REQUIREMENT: Restate the Kafka storage passage from "Question: Does Kafka" up to and including "it uses both.", swapping "latency" for "delay".

READING PASSAGE:
· · ·

Dragonfly

Question: Does Kafka store data in memory?

Answer

Apache Kafka is a distributed streaming platform designed to handle real-time data feeds with high throughput and low latency. The question of whether Kafka stores data purely in memory or on disk is not exactly straightforward, because it uses both.

Kafka stores all messages on disk and has the capability to hold immense amounts of data for long periods of time. It's not an in-memory system that loses data when a process shuts down; instead, it persists data to disk, ensuring durability and fault-tolerance. In other words, even when a Kafka server goes down, no data loss occurs.

However, Kafka also makes substantial use of the operating system's page cache, which effectively stores frequently accessed parts of the log in memory. This is done for performance reasons - reading from and writing to memory is significantly faster than doing the same operations on disk. As such, while its storage is primarily on disk, Kafka often behaves like an in-memory database due to its intelligent usage of the OS page cache.

· · ·

DATA SEGMENT:
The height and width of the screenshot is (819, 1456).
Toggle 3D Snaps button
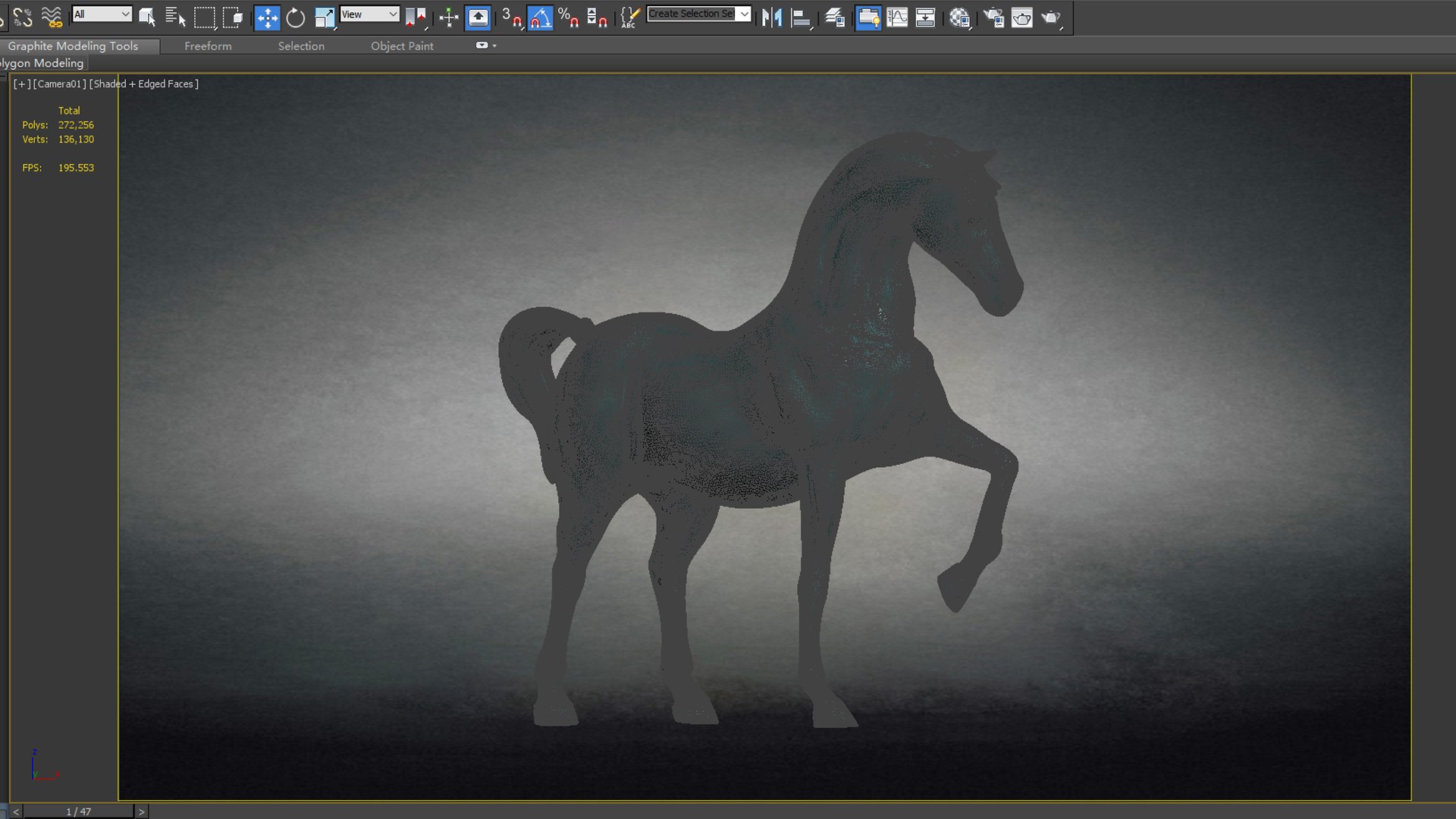click(512, 17)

· · ·

WRITTEN REPLY:
Question: Does Kafka store data in memory?

Answer

Apache Kafka is a distributed streaming platform designed to handle real-time data feeds with high throughput and low delay. The question of whether Kafka stores data purely in memory or on disk is not exactly straightforward, because it uses both.